Lyophilized rabbit skeleton muscle acetone powder was rehydrated and ground in G-buffer (5 mM Tris-HCl, pH 8, 0.2 mM ATP, 0.1 mM CaCl₂, 0.5 mM DTT, annd 0.1 mM sodium azide), and then cleared by centrifugation at 27,000 × g in the JA25.50 rotor (Beckman Coulter, Inc., USA).
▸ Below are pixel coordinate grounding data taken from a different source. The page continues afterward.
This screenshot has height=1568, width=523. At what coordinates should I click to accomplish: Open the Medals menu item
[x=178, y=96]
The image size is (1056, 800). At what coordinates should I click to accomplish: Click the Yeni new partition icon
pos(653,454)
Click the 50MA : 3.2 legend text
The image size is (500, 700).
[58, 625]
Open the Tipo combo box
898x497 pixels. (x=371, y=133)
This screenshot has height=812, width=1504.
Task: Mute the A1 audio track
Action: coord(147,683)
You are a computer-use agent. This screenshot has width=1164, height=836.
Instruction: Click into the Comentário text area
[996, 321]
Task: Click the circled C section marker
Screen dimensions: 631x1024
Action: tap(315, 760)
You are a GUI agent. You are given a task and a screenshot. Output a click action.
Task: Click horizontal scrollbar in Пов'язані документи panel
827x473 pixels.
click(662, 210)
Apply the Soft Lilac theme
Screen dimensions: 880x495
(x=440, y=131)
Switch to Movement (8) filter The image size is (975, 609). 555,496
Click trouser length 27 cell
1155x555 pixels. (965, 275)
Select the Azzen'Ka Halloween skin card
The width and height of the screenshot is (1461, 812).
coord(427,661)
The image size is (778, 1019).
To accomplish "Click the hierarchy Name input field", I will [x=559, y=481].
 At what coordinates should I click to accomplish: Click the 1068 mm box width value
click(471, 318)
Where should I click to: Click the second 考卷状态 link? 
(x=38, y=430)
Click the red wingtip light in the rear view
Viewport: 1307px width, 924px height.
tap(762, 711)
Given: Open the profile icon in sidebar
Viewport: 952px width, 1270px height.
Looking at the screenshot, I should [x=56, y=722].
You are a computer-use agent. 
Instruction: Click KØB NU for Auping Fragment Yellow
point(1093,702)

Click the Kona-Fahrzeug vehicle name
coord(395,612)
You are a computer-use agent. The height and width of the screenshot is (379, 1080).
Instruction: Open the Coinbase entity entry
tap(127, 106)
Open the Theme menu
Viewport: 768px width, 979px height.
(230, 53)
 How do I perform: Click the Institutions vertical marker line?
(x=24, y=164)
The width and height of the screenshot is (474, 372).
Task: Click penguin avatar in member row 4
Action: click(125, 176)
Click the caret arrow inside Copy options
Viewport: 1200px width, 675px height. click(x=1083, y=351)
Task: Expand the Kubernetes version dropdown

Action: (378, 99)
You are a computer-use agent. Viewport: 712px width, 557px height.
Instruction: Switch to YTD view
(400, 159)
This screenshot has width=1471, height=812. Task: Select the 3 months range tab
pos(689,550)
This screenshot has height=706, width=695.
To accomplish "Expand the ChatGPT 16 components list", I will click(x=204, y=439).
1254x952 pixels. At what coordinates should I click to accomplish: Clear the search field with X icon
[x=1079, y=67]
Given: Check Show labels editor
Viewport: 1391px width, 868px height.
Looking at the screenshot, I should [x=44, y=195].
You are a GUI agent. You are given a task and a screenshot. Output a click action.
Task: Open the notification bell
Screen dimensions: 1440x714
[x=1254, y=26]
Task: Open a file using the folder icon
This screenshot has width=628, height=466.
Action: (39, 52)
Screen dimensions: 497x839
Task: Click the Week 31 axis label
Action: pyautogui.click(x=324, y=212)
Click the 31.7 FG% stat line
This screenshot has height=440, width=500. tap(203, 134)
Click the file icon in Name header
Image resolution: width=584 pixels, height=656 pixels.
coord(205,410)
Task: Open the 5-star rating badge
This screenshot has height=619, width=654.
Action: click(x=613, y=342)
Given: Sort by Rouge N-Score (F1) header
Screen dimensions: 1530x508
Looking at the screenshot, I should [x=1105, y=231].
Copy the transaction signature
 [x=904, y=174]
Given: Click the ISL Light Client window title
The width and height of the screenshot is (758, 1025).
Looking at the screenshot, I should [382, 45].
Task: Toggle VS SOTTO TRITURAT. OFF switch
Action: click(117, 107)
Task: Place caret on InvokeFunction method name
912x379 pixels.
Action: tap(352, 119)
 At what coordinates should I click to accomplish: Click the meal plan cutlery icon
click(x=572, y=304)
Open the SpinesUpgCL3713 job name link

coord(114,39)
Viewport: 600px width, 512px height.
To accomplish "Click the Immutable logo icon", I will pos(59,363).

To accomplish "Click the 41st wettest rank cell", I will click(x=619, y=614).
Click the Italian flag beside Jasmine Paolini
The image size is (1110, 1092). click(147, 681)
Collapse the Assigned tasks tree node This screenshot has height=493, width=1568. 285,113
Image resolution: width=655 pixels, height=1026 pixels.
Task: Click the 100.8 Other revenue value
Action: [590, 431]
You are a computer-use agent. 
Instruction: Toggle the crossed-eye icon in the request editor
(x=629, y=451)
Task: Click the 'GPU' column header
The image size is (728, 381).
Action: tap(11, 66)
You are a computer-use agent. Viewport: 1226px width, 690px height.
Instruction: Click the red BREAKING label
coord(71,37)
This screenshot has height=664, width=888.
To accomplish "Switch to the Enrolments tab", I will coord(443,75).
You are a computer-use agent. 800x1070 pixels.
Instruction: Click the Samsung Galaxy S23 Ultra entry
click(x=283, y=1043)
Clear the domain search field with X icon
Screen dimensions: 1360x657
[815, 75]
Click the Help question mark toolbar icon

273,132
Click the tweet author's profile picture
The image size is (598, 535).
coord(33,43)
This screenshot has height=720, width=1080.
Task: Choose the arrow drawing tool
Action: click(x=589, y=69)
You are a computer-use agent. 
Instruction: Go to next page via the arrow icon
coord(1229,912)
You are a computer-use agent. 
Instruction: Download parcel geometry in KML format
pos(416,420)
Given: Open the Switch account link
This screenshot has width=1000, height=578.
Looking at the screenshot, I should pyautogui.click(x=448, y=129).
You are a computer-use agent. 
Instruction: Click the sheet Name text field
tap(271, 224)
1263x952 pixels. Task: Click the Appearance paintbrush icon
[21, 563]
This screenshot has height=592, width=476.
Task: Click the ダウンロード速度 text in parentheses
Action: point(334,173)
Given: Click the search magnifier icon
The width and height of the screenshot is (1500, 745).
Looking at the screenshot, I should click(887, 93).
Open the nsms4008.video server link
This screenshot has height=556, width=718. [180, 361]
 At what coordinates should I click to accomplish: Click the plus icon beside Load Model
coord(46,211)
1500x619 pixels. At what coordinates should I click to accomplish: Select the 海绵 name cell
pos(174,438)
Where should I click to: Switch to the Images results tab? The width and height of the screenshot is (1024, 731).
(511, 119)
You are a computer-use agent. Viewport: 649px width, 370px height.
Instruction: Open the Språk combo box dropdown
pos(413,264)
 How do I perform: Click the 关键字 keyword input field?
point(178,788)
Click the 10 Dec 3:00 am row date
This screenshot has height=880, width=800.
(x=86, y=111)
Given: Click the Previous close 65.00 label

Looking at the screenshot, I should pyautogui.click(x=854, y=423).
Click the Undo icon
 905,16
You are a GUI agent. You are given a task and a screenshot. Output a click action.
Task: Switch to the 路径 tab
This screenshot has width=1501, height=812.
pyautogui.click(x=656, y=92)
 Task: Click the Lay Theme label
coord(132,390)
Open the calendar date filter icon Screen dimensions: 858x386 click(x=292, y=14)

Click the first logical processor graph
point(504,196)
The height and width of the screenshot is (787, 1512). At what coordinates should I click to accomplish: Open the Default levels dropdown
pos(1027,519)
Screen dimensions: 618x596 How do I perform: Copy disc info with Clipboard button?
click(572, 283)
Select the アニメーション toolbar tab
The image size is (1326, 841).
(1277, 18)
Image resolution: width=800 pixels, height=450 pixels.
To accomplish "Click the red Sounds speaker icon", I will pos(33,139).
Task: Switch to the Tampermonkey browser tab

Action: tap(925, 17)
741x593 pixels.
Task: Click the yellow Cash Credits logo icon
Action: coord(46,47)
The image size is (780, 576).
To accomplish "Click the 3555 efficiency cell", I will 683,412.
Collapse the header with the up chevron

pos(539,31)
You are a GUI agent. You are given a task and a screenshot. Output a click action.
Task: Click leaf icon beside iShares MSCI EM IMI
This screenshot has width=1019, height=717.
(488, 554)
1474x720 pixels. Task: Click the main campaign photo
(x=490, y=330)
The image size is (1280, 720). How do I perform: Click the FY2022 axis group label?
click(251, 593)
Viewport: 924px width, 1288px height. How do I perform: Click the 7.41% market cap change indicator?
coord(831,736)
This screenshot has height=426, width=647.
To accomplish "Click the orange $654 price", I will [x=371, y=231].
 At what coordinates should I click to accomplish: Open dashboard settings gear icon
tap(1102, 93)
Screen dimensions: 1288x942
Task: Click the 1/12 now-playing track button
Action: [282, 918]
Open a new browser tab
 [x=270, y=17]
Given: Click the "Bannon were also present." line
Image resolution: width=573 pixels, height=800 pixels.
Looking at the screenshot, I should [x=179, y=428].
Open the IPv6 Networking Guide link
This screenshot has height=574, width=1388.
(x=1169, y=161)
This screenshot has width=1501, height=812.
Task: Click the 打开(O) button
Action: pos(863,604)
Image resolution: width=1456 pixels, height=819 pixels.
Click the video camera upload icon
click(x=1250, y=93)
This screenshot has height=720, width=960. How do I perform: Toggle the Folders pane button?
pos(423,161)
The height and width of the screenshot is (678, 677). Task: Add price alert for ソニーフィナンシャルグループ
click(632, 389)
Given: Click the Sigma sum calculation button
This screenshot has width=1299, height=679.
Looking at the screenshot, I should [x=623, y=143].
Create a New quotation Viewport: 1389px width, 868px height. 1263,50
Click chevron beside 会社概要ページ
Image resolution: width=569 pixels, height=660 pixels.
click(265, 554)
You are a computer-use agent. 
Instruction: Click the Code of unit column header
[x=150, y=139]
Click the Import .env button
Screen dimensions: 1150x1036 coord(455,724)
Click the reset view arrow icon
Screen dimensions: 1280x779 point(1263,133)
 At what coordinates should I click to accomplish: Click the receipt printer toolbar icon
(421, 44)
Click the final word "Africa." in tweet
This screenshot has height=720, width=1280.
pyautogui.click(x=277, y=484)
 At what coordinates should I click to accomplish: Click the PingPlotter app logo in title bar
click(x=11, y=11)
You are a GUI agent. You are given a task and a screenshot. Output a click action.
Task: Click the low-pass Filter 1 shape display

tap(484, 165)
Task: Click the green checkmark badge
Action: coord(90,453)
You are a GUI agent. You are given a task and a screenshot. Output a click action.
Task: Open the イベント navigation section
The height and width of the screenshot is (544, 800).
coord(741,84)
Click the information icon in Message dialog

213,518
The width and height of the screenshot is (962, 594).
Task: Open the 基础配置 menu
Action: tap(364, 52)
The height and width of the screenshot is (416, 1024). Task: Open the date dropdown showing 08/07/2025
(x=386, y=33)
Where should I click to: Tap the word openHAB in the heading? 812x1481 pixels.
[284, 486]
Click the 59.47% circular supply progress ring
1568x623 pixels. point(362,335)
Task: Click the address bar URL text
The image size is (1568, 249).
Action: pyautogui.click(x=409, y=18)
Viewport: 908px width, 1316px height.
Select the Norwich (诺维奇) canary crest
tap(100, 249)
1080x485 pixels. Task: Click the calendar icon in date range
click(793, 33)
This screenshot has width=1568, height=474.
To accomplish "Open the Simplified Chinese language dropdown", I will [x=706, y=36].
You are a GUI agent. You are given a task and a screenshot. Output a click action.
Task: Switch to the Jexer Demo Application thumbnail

Solubilized actin in the supernatant was collected and polymerized by adding 50 mM KCl and 2 mM MgCl₂ for 1 h, followed by the addition of 0.8 M KCl for 30 min at 4 °C. F-actin was pelleted by centrifugation at 147,600 × g using a Type50.2Ti rotor (Beckman Coulter, Inc., USA) and then depolymerized by brief sonication and dialysis against G-buffer for 48 h at 4 °C. Monomeric Ca²⁺-ATP-actin was cleaned by centrifugation at 193,900 × g for 2.5 h using the SW 55Ti rotor (Beckman Coulter, Inc., USA). The supernatant was collected and loaded to Sephacryl S-300 HR for gel filtration chromatography using G-buffer (5 mM Tris-HCl, pH 8, 0.2 mM ATP, 0.1 mM CaCl₂, 0.5 mM DTT, and 0.1 mM sodium azide) to obtain monomeric Ca²⁺-ATP-actin.